* TO DO *
Write out the data below in full. Keep it exact.

* MATERIAL TO PROCESS *

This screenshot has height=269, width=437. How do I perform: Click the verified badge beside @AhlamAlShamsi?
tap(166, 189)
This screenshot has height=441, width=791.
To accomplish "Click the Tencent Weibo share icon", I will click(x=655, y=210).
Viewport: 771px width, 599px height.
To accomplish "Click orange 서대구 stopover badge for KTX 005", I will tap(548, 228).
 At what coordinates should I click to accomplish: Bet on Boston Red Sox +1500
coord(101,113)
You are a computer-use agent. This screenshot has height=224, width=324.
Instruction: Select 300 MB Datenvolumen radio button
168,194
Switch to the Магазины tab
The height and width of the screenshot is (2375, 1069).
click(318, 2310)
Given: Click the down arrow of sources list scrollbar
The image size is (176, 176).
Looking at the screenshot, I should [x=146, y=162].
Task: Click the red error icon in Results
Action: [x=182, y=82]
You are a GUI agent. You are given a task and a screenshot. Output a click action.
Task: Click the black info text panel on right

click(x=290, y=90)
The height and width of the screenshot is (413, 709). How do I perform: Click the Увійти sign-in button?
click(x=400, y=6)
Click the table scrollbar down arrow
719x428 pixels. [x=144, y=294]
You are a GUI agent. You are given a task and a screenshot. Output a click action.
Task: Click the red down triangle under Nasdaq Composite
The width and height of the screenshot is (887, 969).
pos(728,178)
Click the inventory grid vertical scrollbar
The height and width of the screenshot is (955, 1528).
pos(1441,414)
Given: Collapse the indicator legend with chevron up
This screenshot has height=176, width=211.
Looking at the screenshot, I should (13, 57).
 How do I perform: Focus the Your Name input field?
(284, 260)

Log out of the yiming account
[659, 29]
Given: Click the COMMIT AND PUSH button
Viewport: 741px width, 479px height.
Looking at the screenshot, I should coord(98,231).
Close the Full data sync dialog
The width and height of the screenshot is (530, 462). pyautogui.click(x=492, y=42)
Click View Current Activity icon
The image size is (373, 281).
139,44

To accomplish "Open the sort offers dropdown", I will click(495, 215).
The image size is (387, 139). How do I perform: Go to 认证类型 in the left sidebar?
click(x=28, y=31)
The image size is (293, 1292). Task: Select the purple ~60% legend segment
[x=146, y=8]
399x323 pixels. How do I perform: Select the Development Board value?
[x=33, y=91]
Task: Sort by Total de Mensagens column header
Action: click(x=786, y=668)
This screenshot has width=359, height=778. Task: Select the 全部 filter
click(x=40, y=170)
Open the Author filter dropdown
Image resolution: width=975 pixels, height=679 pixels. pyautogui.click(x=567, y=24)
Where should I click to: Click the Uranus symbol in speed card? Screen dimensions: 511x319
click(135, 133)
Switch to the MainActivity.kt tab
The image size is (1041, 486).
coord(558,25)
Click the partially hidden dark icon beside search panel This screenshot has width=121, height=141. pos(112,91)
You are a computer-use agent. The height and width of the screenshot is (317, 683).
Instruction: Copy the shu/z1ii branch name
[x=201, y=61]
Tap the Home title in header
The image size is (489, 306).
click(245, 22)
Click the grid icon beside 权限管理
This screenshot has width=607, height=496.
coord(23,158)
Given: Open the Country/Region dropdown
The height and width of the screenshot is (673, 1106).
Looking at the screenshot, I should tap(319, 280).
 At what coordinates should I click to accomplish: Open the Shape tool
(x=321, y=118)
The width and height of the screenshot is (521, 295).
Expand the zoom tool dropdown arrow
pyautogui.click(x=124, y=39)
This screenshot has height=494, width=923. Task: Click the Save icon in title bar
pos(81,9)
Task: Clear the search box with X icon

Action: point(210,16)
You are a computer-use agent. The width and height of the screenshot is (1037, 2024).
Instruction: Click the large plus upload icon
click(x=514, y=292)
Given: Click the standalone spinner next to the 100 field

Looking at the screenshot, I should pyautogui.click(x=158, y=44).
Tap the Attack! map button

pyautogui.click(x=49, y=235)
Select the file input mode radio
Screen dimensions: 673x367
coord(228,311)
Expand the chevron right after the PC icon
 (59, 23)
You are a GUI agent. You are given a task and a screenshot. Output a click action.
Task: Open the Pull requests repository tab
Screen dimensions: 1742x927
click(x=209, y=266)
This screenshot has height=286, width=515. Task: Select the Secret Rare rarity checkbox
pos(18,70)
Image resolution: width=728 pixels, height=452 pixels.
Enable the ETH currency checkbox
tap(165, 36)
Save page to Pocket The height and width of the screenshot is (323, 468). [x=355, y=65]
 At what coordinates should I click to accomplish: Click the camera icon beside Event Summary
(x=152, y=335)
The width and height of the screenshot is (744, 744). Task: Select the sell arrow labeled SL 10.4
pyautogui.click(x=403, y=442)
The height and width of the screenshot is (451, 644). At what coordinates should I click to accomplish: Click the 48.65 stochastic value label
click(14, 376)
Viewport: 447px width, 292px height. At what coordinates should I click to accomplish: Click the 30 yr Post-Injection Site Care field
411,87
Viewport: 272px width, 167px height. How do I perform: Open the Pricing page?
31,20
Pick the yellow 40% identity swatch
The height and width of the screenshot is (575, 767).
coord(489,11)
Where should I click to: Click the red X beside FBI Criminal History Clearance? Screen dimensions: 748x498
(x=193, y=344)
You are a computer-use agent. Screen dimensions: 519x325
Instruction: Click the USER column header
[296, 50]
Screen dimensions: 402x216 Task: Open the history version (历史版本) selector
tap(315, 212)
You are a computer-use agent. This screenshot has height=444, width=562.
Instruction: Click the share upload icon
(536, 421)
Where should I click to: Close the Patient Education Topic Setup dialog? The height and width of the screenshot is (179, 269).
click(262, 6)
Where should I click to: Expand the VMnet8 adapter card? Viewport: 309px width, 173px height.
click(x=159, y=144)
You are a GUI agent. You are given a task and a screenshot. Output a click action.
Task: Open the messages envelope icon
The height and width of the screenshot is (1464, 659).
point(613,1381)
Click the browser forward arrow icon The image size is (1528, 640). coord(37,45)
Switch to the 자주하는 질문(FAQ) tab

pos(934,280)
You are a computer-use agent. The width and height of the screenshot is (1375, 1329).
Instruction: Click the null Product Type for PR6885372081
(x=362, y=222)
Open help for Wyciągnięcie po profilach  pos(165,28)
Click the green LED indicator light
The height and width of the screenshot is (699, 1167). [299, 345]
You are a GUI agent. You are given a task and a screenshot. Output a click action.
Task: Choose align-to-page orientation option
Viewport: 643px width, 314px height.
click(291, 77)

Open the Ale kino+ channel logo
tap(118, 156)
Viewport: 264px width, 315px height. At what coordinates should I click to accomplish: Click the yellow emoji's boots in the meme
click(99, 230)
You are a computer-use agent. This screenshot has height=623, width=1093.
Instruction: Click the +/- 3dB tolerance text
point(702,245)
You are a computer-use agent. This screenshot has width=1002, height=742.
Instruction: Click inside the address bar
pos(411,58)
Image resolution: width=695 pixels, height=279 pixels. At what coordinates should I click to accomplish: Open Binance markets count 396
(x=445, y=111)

* OUTPUT OF THE TASK *
This screenshot has height=269, width=437. How do I perform: Click the verified badge beside @AhlamAlShamsi?
tap(166, 189)
This screenshot has height=441, width=791.
To accomplish "Click the Tencent Weibo share icon", I will click(x=655, y=210).
Viewport: 771px width, 599px height.
To accomplish "Click orange 서대구 stopover badge for KTX 005", I will tap(548, 228).
 At what coordinates should I click to accomplish: Bet on Boston Red Sox +1500
coord(101,113)
You are a computer-use agent. This screenshot has height=224, width=324.
Instruction: Select 300 MB Datenvolumen radio button
168,194
Switch to the Магазины tab
The height and width of the screenshot is (2375, 1069).
click(318, 2310)
Given: Click the down arrow of sources list scrollbar
The image size is (176, 176).
Looking at the screenshot, I should [x=146, y=162].
Task: Click the red error icon in Results
Action: [x=182, y=82]
You are a GUI agent. You are given a task and a screenshot. Output a click action.
Task: Click the black info text panel on right

click(x=290, y=90)
The height and width of the screenshot is (413, 709). How do I perform: Click the Увійти sign-in button?
click(x=400, y=6)
Click the table scrollbar down arrow
719x428 pixels. [x=144, y=294]
You are a GUI agent. You are given a task and a screenshot. Output a click action.
Task: Click the red down triangle under Nasdaq Composite
The width and height of the screenshot is (887, 969).
pos(728,178)
Click the inventory grid vertical scrollbar
The height and width of the screenshot is (955, 1528).
pos(1441,414)
Given: Collapse the indicator legend with chevron up
This screenshot has height=176, width=211.
Looking at the screenshot, I should (13, 57).
 How do I perform: Focus the Your Name input field?
(284, 260)

Log out of the yiming account
[659, 29]
Given: Click the COMMIT AND PUSH button
Viewport: 741px width, 479px height.
Looking at the screenshot, I should coord(98,231).
Close the Full data sync dialog
The width and height of the screenshot is (530, 462). pyautogui.click(x=492, y=42)
Click View Current Activity icon
The image size is (373, 281).
139,44

To accomplish "Open the sort offers dropdown", I will click(495, 215).
The image size is (387, 139). How do I perform: Go to 认证类型 in the left sidebar?
click(x=28, y=31)
The image size is (293, 1292). Task: Select the purple ~60% legend segment
[x=146, y=8]
399x323 pixels. How do I perform: Select the Development Board value?
[x=33, y=91]
Task: Sort by Total de Mensagens column header
Action: click(x=786, y=668)
This screenshot has width=359, height=778. Task: Select the 全部 filter
click(x=40, y=170)
Open the Author filter dropdown
Image resolution: width=975 pixels, height=679 pixels. pyautogui.click(x=567, y=24)
Where should I click to: Click the Uranus symbol in speed card? Screen dimensions: 511x319
click(135, 133)
Switch to the MainActivity.kt tab
The image size is (1041, 486).
coord(558,25)
Click the partially hidden dark icon beside search panel This screenshot has width=121, height=141. pos(112,91)
You are a computer-use agent. The height and width of the screenshot is (317, 683).
Instruction: Copy the shu/z1ii branch name
[x=201, y=61]
Tap the Home title in header
The image size is (489, 306).
click(245, 22)
Click the grid icon beside 权限管理
This screenshot has width=607, height=496.
coord(23,158)
Given: Open the Country/Region dropdown
The height and width of the screenshot is (673, 1106).
Looking at the screenshot, I should tap(319, 280).
 At what coordinates should I click to accomplish: Open the Shape tool
(x=321, y=118)
The width and height of the screenshot is (521, 295).
Expand the zoom tool dropdown arrow
pyautogui.click(x=124, y=39)
This screenshot has height=494, width=923. Task: Click the Save icon in title bar
pos(81,9)
Task: Clear the search box with X icon

Action: point(210,16)
You are a computer-use agent. The width and height of the screenshot is (1037, 2024).
Instruction: Click the large plus upload icon
click(x=514, y=292)
Given: Click the standalone spinner next to the 100 field

Looking at the screenshot, I should pyautogui.click(x=158, y=44).
Tap the Attack! map button

pyautogui.click(x=49, y=235)
Select the file input mode radio
Screen dimensions: 673x367
coord(228,311)
Expand the chevron right after the PC icon
 (59, 23)
You are a GUI agent. You are given a task and a screenshot. Output a click action.
Task: Open the Pull requests repository tab
Screen dimensions: 1742x927
click(x=209, y=266)
This screenshot has height=286, width=515. Task: Select the Secret Rare rarity checkbox
pos(18,70)
Image resolution: width=728 pixels, height=452 pixels.
Enable the ETH currency checkbox
tap(165, 36)
Save page to Pocket The height and width of the screenshot is (323, 468). [x=355, y=65]
 At what coordinates should I click to accomplish: Click the camera icon beside Event Summary
(x=152, y=335)
The width and height of the screenshot is (744, 744). Task: Select the sell arrow labeled SL 10.4
pyautogui.click(x=403, y=442)
The height and width of the screenshot is (451, 644). At what coordinates should I click to accomplish: Click the 48.65 stochastic value label
click(14, 376)
Viewport: 447px width, 292px height. At what coordinates should I click to accomplish: Click the 30 yr Post-Injection Site Care field
411,87
Viewport: 272px width, 167px height. How do I perform: Open the Pricing page?
31,20
Pick the yellow 40% identity swatch
The height and width of the screenshot is (575, 767).
coord(489,11)
Where should I click to: Click the red X beside FBI Criminal History Clearance? Screen dimensions: 748x498
(x=193, y=344)
You are a computer-use agent. Screen dimensions: 519x325
Instruction: Click the USER column header
[296, 50]
Screen dimensions: 402x216 Task: Open the history version (历史版本) selector
tap(315, 212)
You are a computer-use agent. This screenshot has height=444, width=562.
Instruction: Click the share upload icon
(536, 421)
Where should I click to: Close the Patient Education Topic Setup dialog? The height and width of the screenshot is (179, 269).
click(262, 6)
Where should I click to: Expand the VMnet8 adapter card? Viewport: 309px width, 173px height.
click(x=159, y=144)
You are a GUI agent. You are given a task and a screenshot. Output a click action.
Task: Open the messages envelope icon
The height and width of the screenshot is (1464, 659).
point(613,1381)
Click the browser forward arrow icon The image size is (1528, 640). coord(37,45)
Switch to the 자주하는 질문(FAQ) tab

pos(934,280)
You are a computer-use agent. The width and height of the screenshot is (1375, 1329).
Instruction: Click the null Product Type for PR6885372081
(x=362, y=222)
Open help for Wyciągnięcie po profilach  pos(165,28)
Click the green LED indicator light
The height and width of the screenshot is (699, 1167). [299, 345]
You are a GUI agent. You are given a task and a screenshot. Output a click action.
Task: Choose align-to-page orientation option
Viewport: 643px width, 314px height.
click(291, 77)

Open the Ale kino+ channel logo
tap(118, 156)
Viewport: 264px width, 315px height. At what coordinates should I click to accomplish: Click the yellow emoji's boots in the meme
click(99, 230)
You are a computer-use agent. This screenshot has height=623, width=1093.
Instruction: Click the +/- 3dB tolerance text
point(702,245)
You are a computer-use agent. This screenshot has width=1002, height=742.
Instruction: Click inside the address bar
pos(411,58)
Image resolution: width=695 pixels, height=279 pixels. At what coordinates should I click to accomplish: Open Binance markets count 396
(x=445, y=111)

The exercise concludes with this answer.